Ramblings on the architecture of compilers
August 10, 2020•1,952 words
Heads up: When I say this is a "rambling" I mean that it's really a rambling sort of stream of consciousness
Computers execute instructions which are written as a series of numbers. A computer is essentially a really elaborate set of circuitry to which you can feed in instructions which it will execute. Over time this circuitry has become increasingly complex and much smaller (really, really small, like microscope small), but the underlying principle (you feed in instructions and the computer executes them) is the same.
It turns out writing instructions for the computer is inefficient, slow and difficult. Worse still, instructions are often specific to different types of machine. This seriously slows down the process of developing software because you have to rewrite your software for every machine you have to run it on. The instructions a computer can execute directly are limited to sequences of binary digits.

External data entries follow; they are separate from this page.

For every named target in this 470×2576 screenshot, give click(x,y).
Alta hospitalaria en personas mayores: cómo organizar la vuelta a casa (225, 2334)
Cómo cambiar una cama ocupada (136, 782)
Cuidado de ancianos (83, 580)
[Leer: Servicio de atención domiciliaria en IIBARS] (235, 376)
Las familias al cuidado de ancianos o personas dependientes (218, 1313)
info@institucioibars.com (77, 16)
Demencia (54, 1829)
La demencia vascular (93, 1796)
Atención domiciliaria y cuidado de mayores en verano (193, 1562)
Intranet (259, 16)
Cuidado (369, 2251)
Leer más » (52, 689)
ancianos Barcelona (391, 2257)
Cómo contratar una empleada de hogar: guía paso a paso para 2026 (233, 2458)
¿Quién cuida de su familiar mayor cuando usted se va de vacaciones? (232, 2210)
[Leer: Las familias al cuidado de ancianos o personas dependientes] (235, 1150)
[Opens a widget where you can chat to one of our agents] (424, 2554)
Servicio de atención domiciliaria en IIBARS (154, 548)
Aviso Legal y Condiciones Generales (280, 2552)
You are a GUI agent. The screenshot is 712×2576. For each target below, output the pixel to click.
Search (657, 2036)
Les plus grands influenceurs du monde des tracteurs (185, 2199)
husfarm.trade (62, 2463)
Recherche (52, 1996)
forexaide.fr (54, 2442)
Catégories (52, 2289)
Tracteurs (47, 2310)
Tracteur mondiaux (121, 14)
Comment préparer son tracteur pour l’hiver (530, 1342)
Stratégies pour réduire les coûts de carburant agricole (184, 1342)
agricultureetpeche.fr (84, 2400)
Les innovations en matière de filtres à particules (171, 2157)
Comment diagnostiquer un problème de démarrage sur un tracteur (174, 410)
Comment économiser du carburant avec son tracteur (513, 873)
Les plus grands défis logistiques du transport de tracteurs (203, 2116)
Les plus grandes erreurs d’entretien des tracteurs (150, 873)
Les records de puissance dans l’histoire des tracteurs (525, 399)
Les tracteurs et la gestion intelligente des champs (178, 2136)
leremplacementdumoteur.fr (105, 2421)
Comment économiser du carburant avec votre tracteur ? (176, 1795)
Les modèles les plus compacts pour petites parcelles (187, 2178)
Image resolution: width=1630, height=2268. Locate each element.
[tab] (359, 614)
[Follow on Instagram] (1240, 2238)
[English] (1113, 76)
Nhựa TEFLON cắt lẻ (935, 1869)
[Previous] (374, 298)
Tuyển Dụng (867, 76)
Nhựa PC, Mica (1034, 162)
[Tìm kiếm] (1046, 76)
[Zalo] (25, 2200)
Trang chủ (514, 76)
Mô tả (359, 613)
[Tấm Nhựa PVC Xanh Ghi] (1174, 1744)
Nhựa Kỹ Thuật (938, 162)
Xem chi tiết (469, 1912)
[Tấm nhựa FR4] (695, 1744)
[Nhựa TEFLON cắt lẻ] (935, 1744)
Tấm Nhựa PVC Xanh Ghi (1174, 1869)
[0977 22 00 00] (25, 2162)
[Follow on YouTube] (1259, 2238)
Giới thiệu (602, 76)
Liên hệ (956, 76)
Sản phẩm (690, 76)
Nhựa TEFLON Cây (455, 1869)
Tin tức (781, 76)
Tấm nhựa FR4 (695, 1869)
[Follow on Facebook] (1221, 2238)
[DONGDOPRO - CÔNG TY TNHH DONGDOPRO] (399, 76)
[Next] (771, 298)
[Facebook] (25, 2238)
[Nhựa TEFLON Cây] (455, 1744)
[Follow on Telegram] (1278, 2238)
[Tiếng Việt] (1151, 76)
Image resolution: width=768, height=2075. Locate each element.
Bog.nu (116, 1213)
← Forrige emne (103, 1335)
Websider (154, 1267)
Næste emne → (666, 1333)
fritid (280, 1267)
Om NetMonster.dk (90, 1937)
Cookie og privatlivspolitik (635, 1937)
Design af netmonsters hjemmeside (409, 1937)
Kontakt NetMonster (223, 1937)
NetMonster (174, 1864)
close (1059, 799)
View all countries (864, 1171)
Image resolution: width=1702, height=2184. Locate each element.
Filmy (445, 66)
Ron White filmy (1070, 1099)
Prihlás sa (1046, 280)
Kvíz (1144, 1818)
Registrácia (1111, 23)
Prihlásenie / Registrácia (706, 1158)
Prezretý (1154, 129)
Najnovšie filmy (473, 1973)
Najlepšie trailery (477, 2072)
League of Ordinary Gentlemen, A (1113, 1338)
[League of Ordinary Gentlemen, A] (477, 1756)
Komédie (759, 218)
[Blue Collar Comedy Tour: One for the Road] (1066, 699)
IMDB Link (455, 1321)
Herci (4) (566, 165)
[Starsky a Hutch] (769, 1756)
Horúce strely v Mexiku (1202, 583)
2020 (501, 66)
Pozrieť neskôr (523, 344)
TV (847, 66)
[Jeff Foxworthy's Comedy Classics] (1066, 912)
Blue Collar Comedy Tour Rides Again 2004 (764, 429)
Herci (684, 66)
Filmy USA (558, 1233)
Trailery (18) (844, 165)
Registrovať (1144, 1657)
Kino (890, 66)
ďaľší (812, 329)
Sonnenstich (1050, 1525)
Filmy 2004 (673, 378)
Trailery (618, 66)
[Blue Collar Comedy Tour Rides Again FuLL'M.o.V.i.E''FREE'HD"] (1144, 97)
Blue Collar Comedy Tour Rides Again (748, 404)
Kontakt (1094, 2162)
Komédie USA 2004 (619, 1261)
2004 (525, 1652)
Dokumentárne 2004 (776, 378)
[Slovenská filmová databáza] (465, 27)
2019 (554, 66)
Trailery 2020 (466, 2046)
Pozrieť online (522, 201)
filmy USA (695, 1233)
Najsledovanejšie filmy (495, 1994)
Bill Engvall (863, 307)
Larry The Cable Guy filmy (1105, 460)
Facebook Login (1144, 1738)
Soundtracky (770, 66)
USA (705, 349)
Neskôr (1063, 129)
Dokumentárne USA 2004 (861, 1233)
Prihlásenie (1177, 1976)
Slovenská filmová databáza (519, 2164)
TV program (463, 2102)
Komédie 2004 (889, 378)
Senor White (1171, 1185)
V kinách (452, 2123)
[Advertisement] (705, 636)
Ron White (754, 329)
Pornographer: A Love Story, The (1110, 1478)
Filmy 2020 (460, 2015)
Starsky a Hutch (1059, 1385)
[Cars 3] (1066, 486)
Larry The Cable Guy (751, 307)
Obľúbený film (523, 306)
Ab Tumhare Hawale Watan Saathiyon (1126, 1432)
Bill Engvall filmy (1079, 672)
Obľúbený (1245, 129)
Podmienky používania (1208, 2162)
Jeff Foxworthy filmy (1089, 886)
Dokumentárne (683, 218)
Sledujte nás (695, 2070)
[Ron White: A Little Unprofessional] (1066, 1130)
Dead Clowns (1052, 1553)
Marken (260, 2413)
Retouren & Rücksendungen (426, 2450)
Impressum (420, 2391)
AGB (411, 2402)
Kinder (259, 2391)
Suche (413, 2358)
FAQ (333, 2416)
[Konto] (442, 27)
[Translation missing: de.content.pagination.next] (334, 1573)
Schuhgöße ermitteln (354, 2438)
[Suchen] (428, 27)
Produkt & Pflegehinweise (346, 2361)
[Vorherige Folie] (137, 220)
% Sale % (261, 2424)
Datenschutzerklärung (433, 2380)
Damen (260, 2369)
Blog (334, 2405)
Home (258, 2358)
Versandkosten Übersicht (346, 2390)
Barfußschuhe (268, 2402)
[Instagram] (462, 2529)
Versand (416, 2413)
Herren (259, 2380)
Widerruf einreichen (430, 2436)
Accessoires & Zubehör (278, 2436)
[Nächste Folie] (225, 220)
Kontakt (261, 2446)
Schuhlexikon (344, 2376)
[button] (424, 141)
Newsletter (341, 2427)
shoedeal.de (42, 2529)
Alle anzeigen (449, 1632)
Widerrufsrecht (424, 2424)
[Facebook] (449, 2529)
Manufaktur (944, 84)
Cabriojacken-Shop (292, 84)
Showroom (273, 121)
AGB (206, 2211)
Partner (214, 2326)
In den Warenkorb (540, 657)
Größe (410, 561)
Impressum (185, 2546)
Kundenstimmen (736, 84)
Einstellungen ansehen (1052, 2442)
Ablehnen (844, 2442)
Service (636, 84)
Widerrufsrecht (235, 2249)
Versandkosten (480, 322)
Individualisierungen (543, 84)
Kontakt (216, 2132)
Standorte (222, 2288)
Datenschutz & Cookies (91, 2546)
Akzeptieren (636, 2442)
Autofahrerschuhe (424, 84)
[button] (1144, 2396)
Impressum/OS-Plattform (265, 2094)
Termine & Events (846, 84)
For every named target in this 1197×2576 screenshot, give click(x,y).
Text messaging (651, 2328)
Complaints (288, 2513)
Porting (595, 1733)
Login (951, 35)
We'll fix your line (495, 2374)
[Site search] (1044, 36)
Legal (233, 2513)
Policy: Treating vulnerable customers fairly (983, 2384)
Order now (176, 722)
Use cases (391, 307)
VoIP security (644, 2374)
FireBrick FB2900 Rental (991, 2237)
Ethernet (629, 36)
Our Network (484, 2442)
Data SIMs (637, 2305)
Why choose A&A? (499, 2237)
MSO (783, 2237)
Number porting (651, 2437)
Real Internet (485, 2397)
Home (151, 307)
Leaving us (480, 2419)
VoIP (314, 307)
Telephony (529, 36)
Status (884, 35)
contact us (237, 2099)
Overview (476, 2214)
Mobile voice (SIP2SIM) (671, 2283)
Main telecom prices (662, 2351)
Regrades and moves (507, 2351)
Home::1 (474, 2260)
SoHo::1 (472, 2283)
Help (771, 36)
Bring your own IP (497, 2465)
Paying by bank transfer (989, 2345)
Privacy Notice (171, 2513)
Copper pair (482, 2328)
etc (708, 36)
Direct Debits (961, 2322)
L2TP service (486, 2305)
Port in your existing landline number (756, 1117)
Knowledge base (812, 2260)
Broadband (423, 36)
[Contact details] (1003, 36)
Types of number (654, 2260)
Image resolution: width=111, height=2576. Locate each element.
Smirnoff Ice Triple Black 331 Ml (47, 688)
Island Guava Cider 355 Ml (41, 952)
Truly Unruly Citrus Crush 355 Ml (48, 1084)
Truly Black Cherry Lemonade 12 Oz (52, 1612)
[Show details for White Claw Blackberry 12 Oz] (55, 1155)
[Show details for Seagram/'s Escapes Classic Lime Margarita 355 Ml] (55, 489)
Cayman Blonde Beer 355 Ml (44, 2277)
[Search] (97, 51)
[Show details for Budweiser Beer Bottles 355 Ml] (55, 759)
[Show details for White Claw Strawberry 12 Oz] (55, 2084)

Long story short, people have found ways to get around this. The first step taken was one of convenience - text abbreviations were developed which corresponded to specific binary sequences. This meant that one could just type words like "load" instead of a long sequence of ones and zeros. Before programs are run a separate program carries out a find-and-replace operation on the program written with abbreviations to replace all the abbreviations with their corresponding binary sequences.
While definitely a step up in terms of programming ergonomics, this still required expensive rewrites because code was platform-specific and couldn't be moved without having to be re-engineered every time it was moved. This problem was effectively solved by the introduction of what's termed a "high level programming language." High level means that the language is more abstracted from the underlying machine when compared to other languages (such as "machine code" – the sequences of binary digits which are fed into the computer as instructions – and "assembly" – the acronyms for sequences of binary digits).
A high level language allows you to write code that feels a bit more like English than strings of ones and zeroes. For example, take this program written in a programming language called Rust.
fn main() {
let items = vec![1, 2, 3, 4, 5];
for item in items {
println!("{}", item);
}
}
When it's run, it outputs:
1
2
3
4
5
Were we to write this in Assembly, it wouldn't be a fun experience. The assembly code which this program outputs looks something like this:
push rbp
mov rbp, rsp
push r15
push r14
push r13
push r12
push rbx
sub rsp, 120
mov edi, 20
mov esi, 4
call ___rust_alloc
test rax, rax
je LBB5_7
mov rbx, rax
movaps xmm0, xmmword, ptr, [rip, +, LCPI5_0]
movups xmmword, ptr, [rax], xmm0
mov dword, ptr, [rax, +, 16], 5
add rax, 20
mov qword, ptr, [rbp, -, 152], rbx
mov qword, ptr, [rbp, -, 144], 5
mov qword, ptr, [rbp, -, 136], rbx
mov qword, ptr, [rbp, -, 120], rax
mov qword, ptr, [rbp, -, 128], rax
lea r14, [rbx, +, 4]
mov dword, ptr, [rbp, -, 44], 1
lea rax, [rbp, -, 44]
mov qword, ptr, [rbp, -, 64], rax
mov r13, qword, ptr, [rip, +, __ZN4core3fmt3num3imp52_$LT$impl$u20$core..fmt..Display$u20$for$u20$i32$GT$3fmt17hdf536815cc1fb34aE@GOTPCREL]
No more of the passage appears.